# [What to do]
1) Which foundational exercise does the reply in the art critique thread say will help with understanding color?
2) Write the next part of the art critique thread, picking up after its final sentence.

BEGIN Document excerpt

# Could use some advice.



## Pogiforce (Feb 5, 2012)

I'm a little embarrassed about this but my usual sources of critique are proving less than useful, and begging for comments in journals doesn't work. My art is kinda fetishy even though I'd rather it wasn't, and something about it just seems... off. I dunno what it is. Here's some of my more recent work.

http://www.furaffinity.net/view/7212709
http://www.furaffinity.net/view/7178389
http://www.furaffinity.net/view/7003635/

I feel like I'm overlooking something that could make this better, but can't put my finger on it. Any advice would be useful. Just please be nice, I don't respond well to overly harsh criticism. ;.;


----------



## Arshes Nei (Feb 5, 2012)

You really need work on your foundations. While you got ideas going - the epic clash it's nice to see there's some kind of story going on vs posing...there's quite a few anatomy errors that are killing your work as well as you got the "burn/dodge rape" going on  and "Slap an obvious filter on it" vs actually knowing how to color.

http://www.conceptart.org/forums/showthread.php?t=154134

The crocodile one looks like you got reference for most of it, and that's fine because reference is good - but there are still quite a few flaws. The hand on her hip is a definite issue, doesn't look like the arm/elbow is properly connected when resting on that hip either. The feet and ankles look rushed - as they don't seem to have ankles that would support those feet. There are definite problems with the breasts as well, they're not sloping naturally and the breasts look tacked on. Even though being muscular tends to cause less fatty breast tissue, don't make the breasts look like bad boob jobs... As the coloring goes...really need to work on it. I'm not sure what's going on with the background but the character's got an obvious filter that making her look like a paper doll and flattening her. In addition, as I said before please avoid the burn/dodge tool. If you're not using please avoid coloring like that because it does look like you're abusing it. You need to learn about how colors work in shadow and light. http://www.amazon.com/Color-Light-Guide-Realist-Painter/dp/0740797719 is a great book on it. But doing some foundational exercises like still life drawings will help you understand color too, but it takes time.

The whale girl suffers from the burn and dodge rape too. You're trying to cast a water spell, but that doesn't even look like water. Also her pose isn't giving me this really good indication of such a spell either. She looks kind of knock-kneed and like she's holding her stomach from food poisoning in a workout outfit vs... "I'm casting a spell!" The line quality of the work isn't good, there are scratchy lines around her hand that make them look malformed. I know these hands are not supposed to look human and more marine - but you gotta pay attention to where you start and and end a line and how it affects how that line looks.

END Document excerpt
BEGIN Stored records

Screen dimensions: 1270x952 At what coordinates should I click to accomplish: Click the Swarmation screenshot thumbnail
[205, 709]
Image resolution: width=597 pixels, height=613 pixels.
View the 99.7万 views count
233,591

END Stored records
BEGIN Stored records

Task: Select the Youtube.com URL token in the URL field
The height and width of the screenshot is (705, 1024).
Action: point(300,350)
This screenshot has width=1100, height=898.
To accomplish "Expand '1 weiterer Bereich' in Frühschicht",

END Stored records

# [Answers given]
1) Still life drawings.

2)
On the last one, it's nice to see a fantasy element telling a story, however - there's a lot more planning you need to do when you work out composition. I've talked to others about tangents http://comicsworthreading.com/2011/10/27/art-lesson-avoiding-tangents/ and http://emptyeasel.com/2008/11/18/av...l-blunders-every-artist-should-watch-out-for/ The composition looks rather cramped because you're trying to fit all these elements in but didn't plan well on how they look design/composition wise. The furry character on the ground has a broken leg. You have the knees facting outward but the foot facing in the opposite direction. OUCH. Your knees are guidelines to where you should place the foot, and rarely with the weight distribution will you find your feet doing the opposite of what the knee is doing. The gracilis muscle just fused itself to the other leg instead of the hip it's supposed to be on. Everything about this piece doesn't look like you decided to plan on lighting to set the mood but you went Filter Crazy. The trees...I'm sorry, look awful. The grass effect also looks pretty obvious. It looks like a bad rubber stamp. It's like a forest of repeating green boogers. The mountain has really sharp lines and doesn't look like a mountain, nor does it look like it's receding into the background. The water and perspective of the scene is off. Where are your vanishing points? Where is the horizon line? Your rocks don't look like rocks either. The textures also look slapped on. I'm also curious about the wraith kind of character floating. Why is it so cut off, why is the coloring of the robes completely opposite of the linework you have describing the direction of the robes? It's like you didn't even try with looking at folds. Here's some guidelines, but look at some reference too http://www.mightyartdemos.com/mightyartdemos-bradley.html


----------



## Pogiforce (Feb 5, 2012)

I didn't use Burn or Dodge on any of these pictures... and the only filter I used was a lense flaire, on a picture I didn't link to here... The background on the gator was me not knowing how to do a proper swamp background, and not willing to take the months I'm sure it would take me to learn it to post it.

I shade by using a base color, and from there I color select a color that's a step darker, and another that's darker than that. One for shadows and one for deep shadows respectively. inversely I do the same thing for highlights, but a step brighter instead of a step darker. sometimes I use a dark blue with my shadows, and sometimes I use a bright yellow or white with the highlights, if I feel they're warranted.

that's not a whale, that's a dolphin. it's someone's OC. I didn't pick the outfit.

I don't understand what you mean by the linework for the death lord's robes being opposite the the coloring. He's a deathlord, his robes are living shadows, it's the reason why there aren't a lot of highlights and why almost as soon as they leave the main body they lack form. if you're talking about how his sleeves are moving in a different direction than gravity, I was trying to imply motion. It's the same reason why the one on the ground his billowing hair and clothing. 


The thing about Tangents is interesting to know, and I think will be easier to be aware of now that I know it's an issue in illustration. and now it also looks like I'm going to have to look up what the Gracilis muscle is.

I'm going to be honest, this is a lot harsher a critique than I was hoping for, but I had a feeling I was asking for it posting here in the first place, so I guess I can't really get upset. I suppose this just means my lack of self esteem in my art work is well warranted.


----------



## Arshes Nei (Feb 5, 2012)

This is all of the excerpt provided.